Stored data

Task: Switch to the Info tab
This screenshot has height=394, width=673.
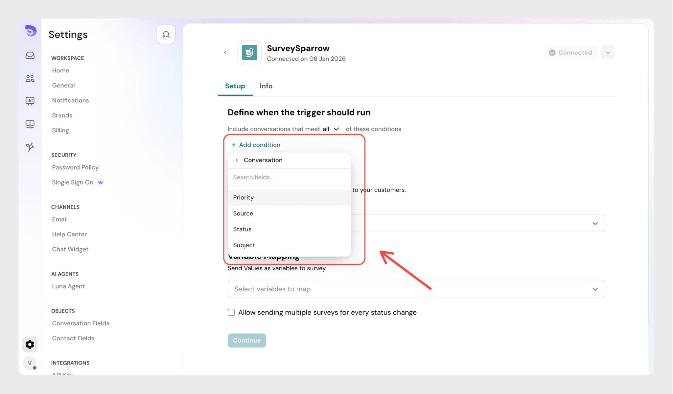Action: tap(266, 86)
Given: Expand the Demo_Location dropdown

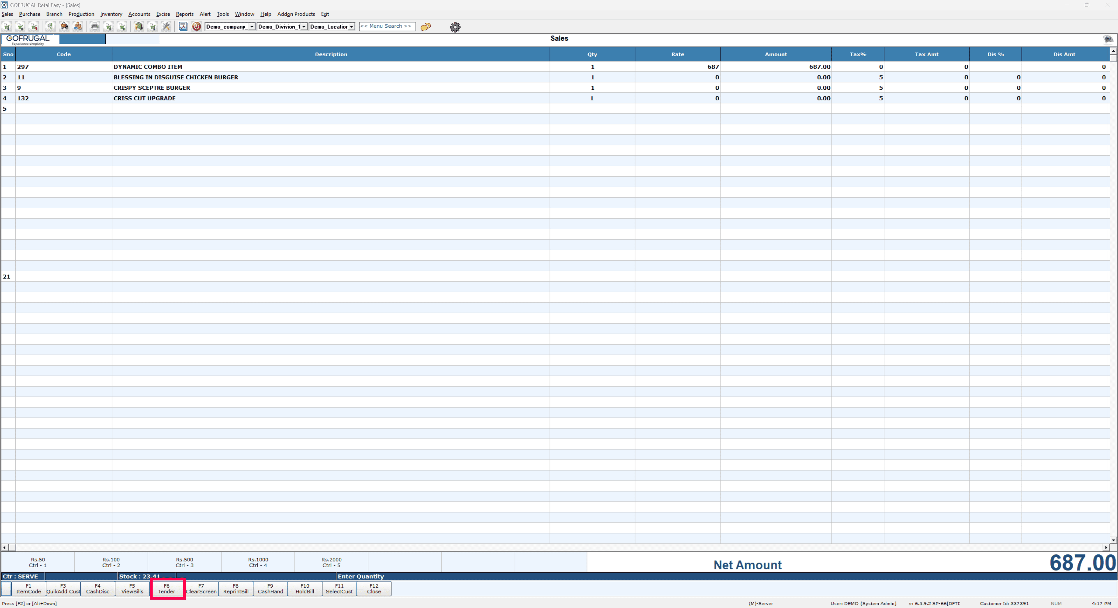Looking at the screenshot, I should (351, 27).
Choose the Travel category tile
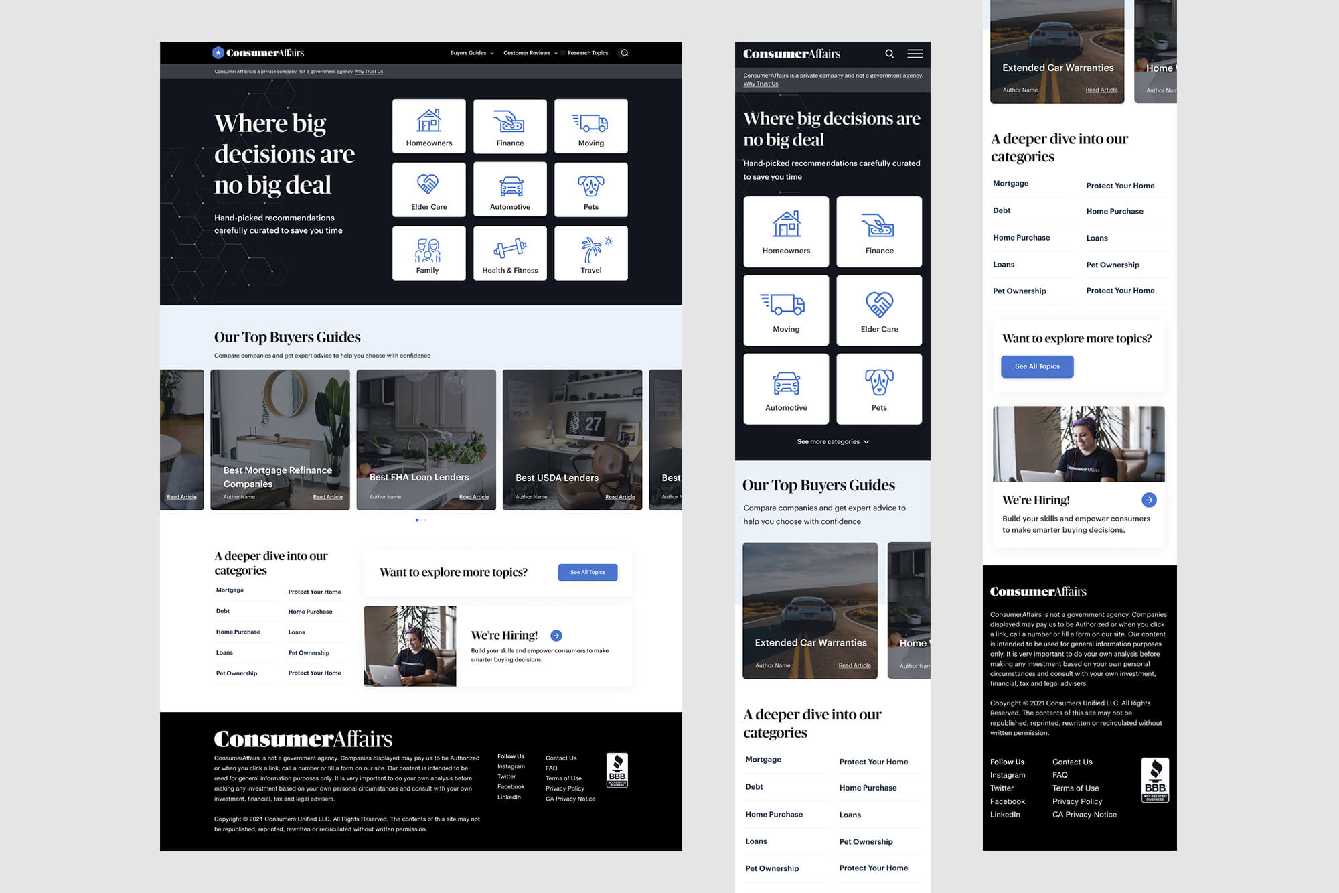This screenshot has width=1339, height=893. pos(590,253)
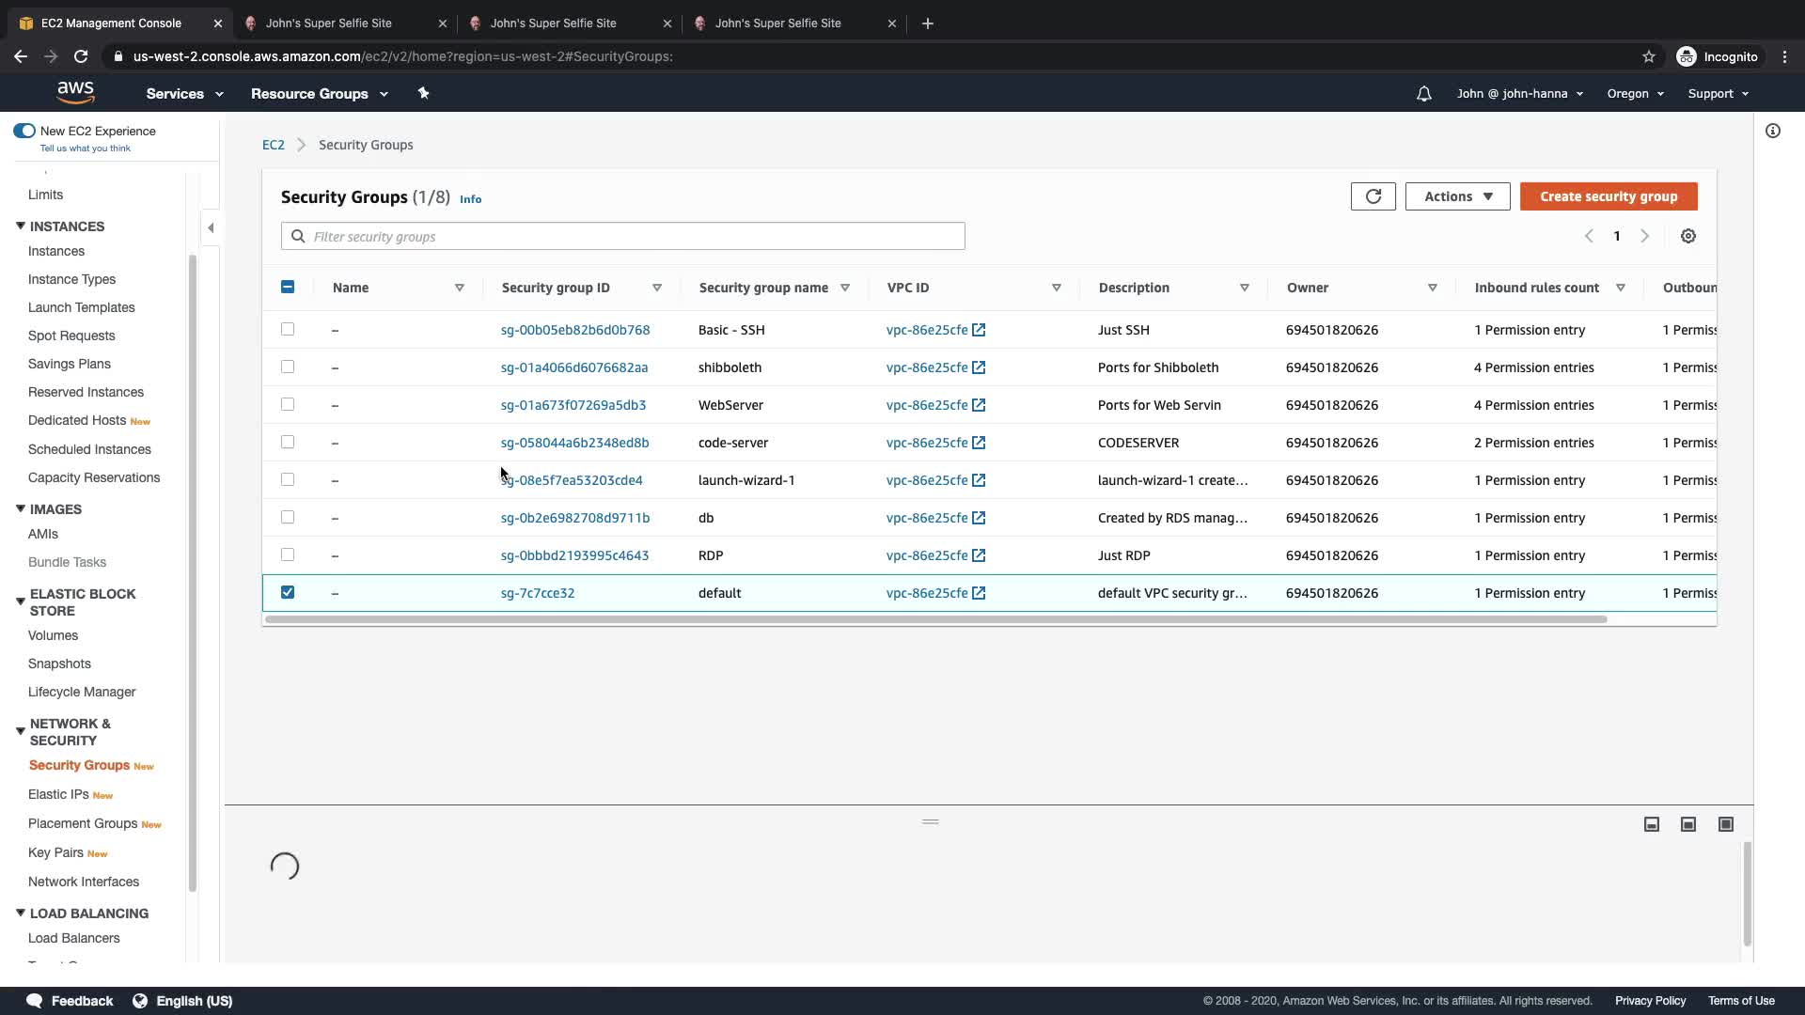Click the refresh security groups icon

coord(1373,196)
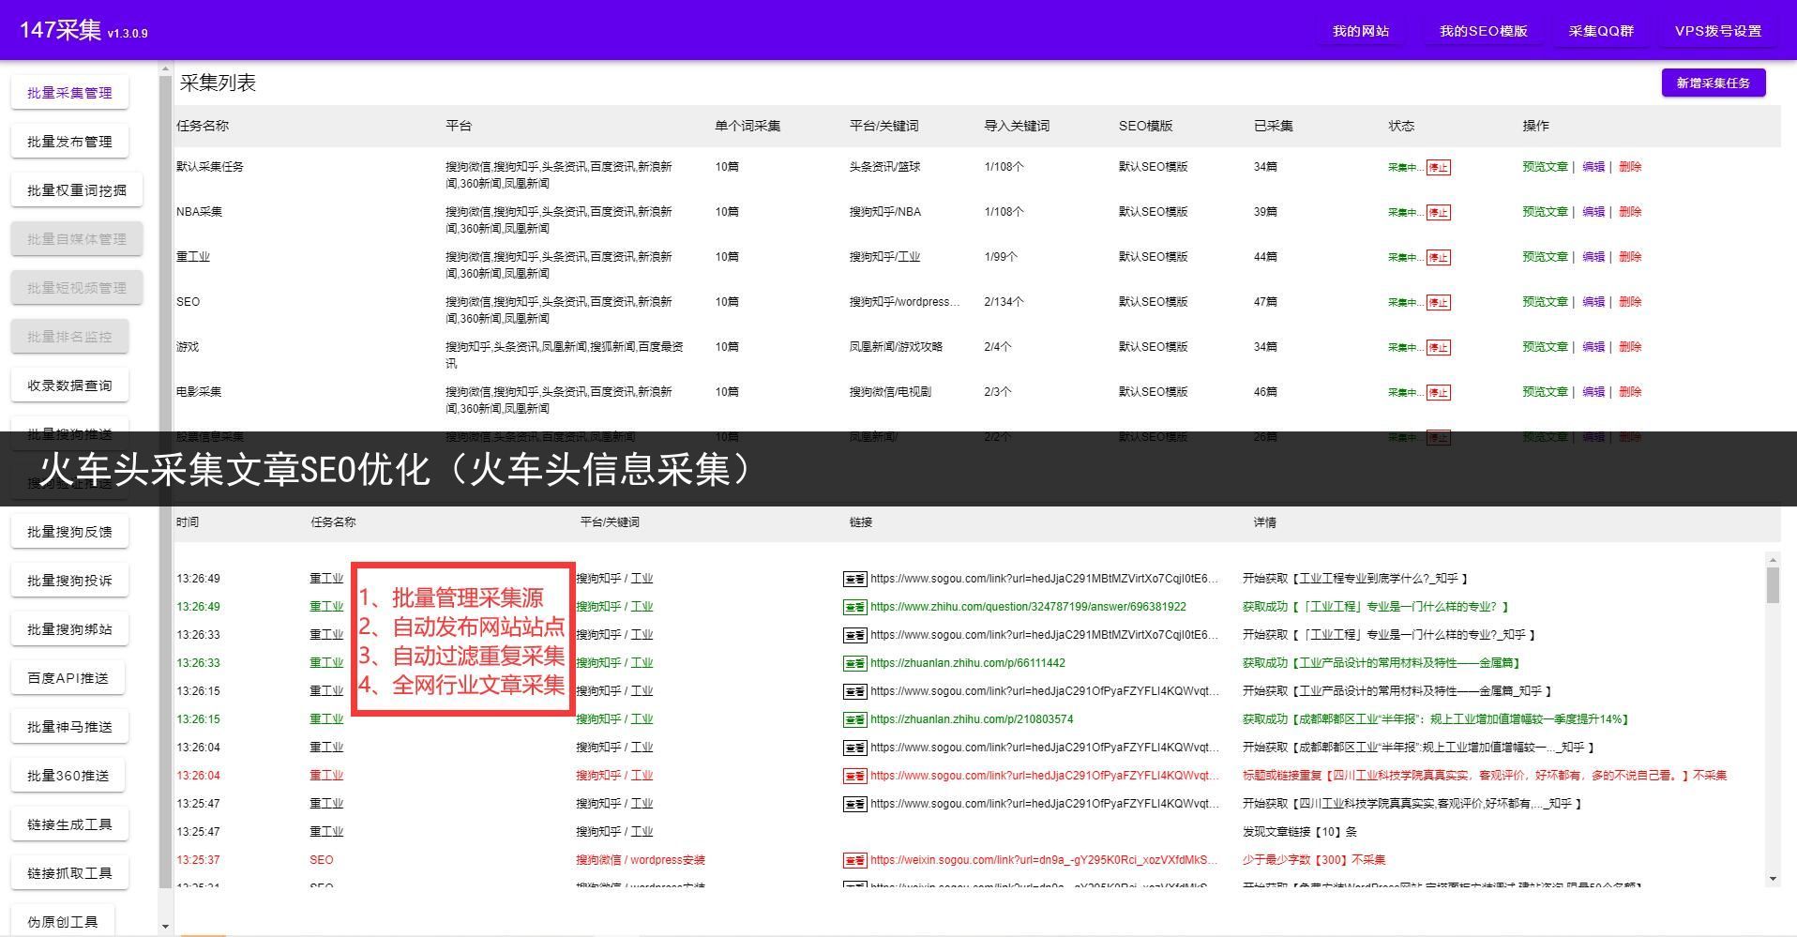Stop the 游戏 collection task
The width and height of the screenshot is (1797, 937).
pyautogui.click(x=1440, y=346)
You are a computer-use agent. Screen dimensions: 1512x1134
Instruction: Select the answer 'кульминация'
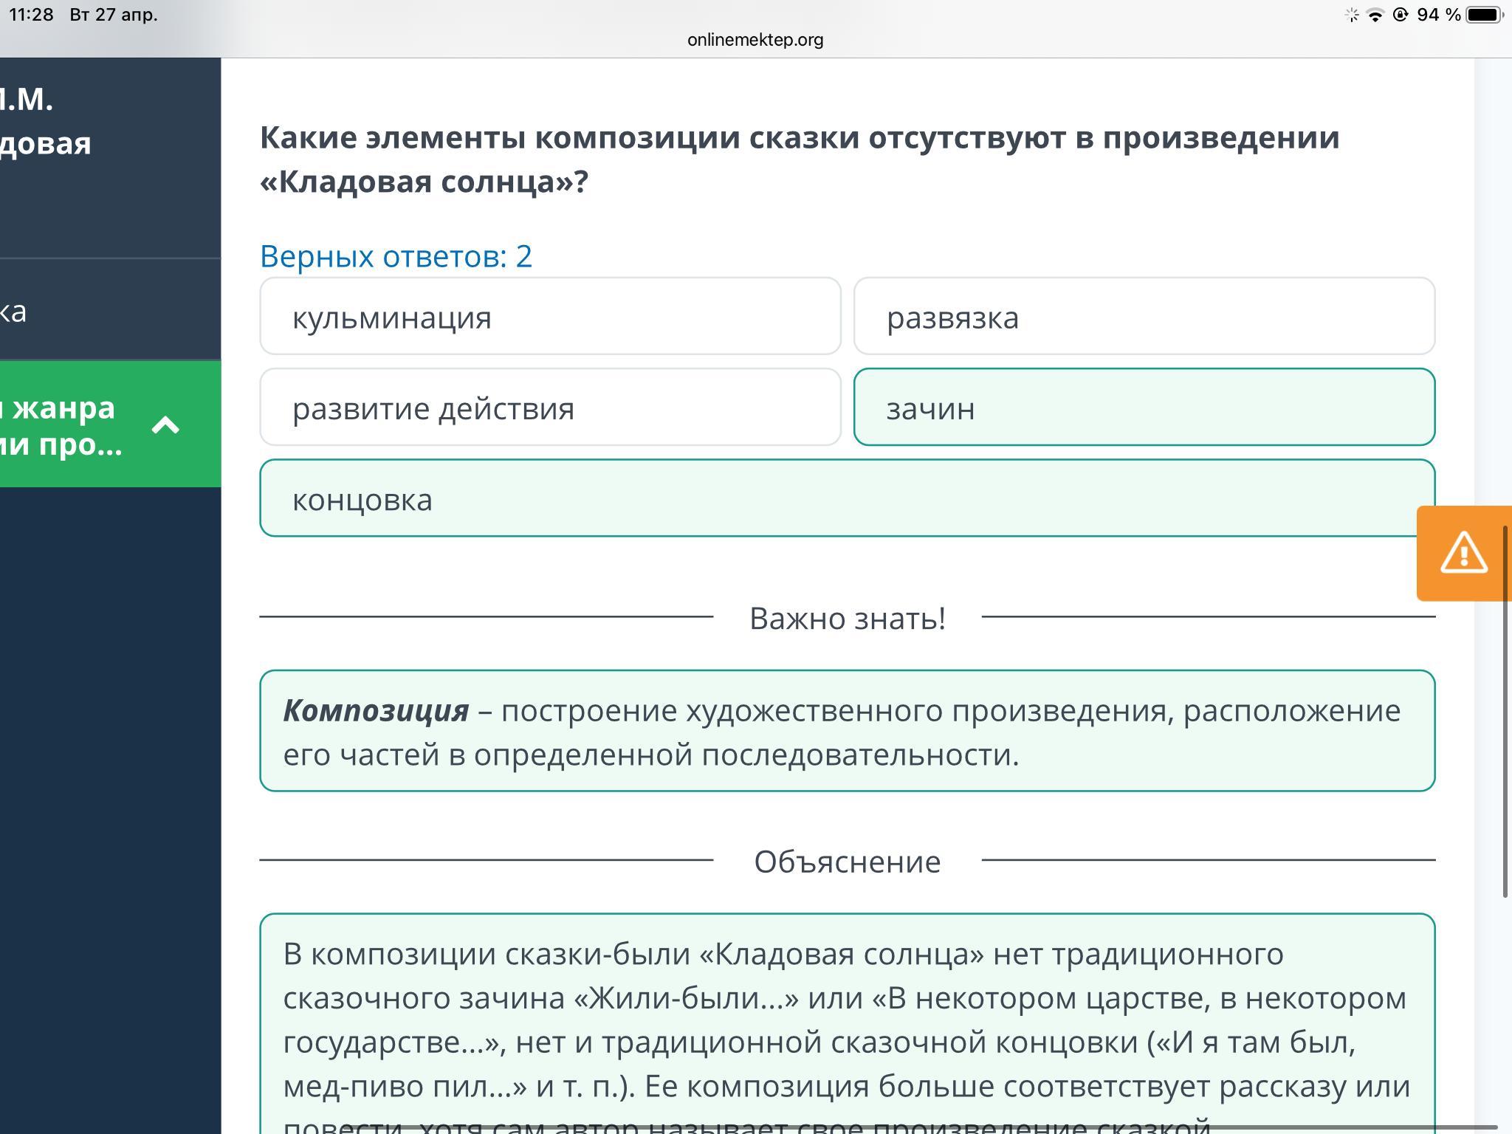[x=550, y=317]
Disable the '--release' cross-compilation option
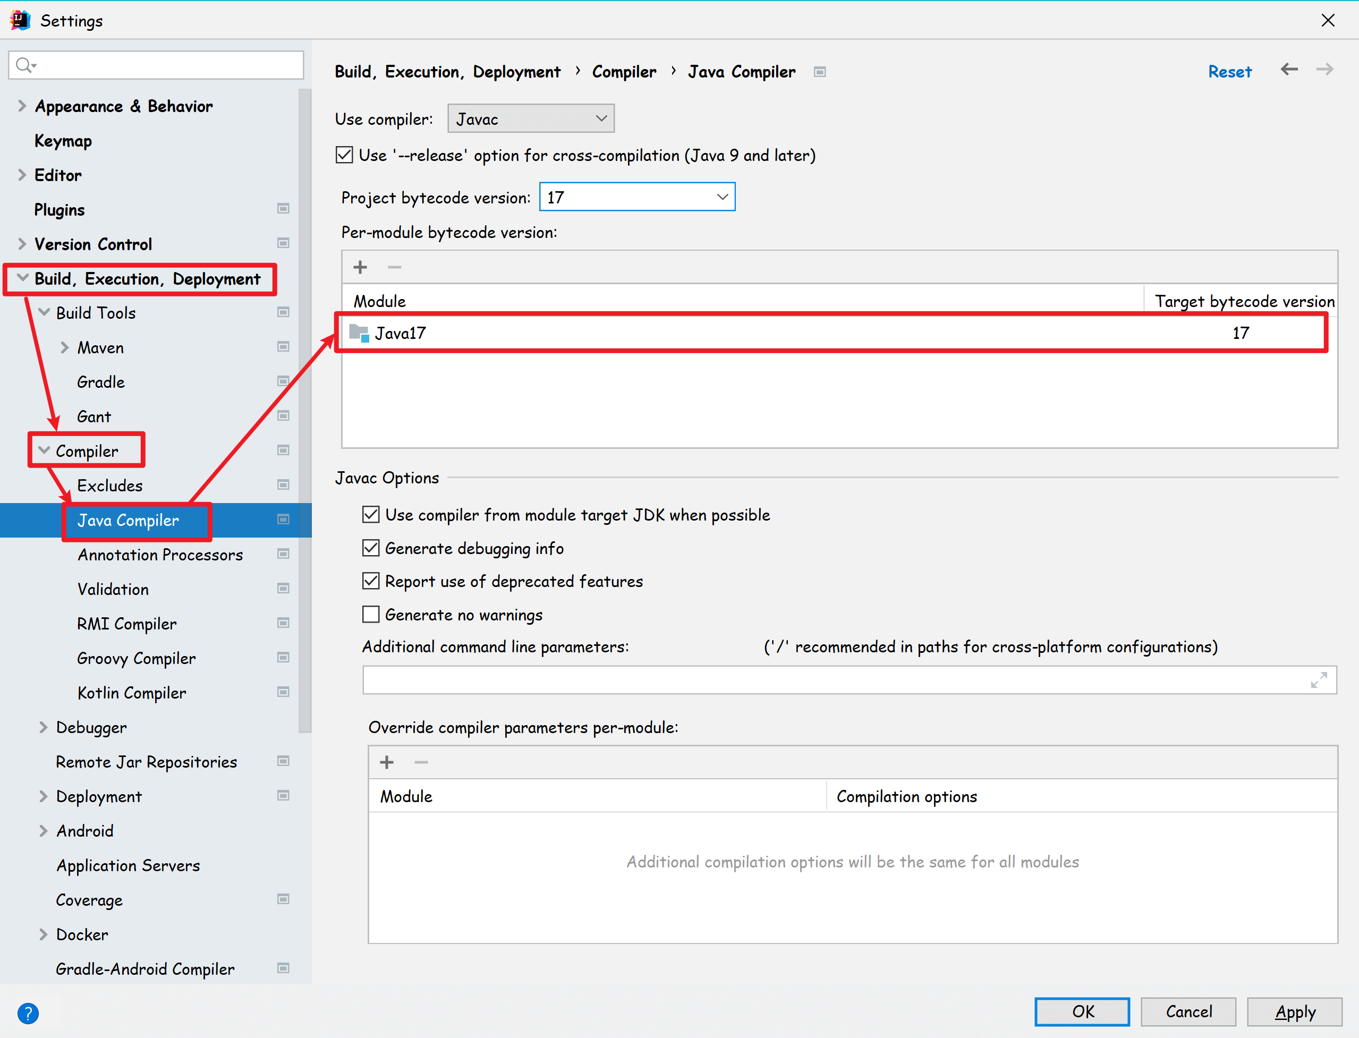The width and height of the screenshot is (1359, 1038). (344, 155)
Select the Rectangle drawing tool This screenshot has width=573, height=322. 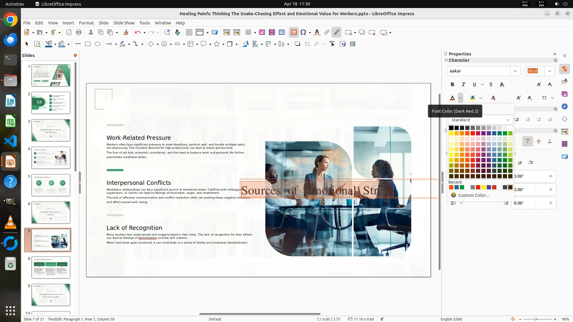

_ACTIVITY_
What's needed here is an exact repeat of all the records above, pictures excluded.

_RESULT OF THE TASK_
Task: Switch to the Info tab
This screenshot has height=394, width=673.
Action: tap(266, 86)
Given: Expand the Demo_Location dropdown

Looking at the screenshot, I should (351, 27).
Choose the Travel category tile
This screenshot has width=1339, height=893. pos(590,253)
Click the refresh security groups icon

coord(1373,196)
Stop the 游戏 collection task
The width and height of the screenshot is (1797, 937).
pyautogui.click(x=1440, y=346)
You are a computer-use agent. Screen dimensions: 1512x1134
Instruction: Select the answer 'кульминация'
[x=550, y=317]
Disable the '--release' cross-compilation option
The width and height of the screenshot is (1359, 1038). (344, 155)
Select the Rectangle drawing tool This screenshot has width=573, height=322. 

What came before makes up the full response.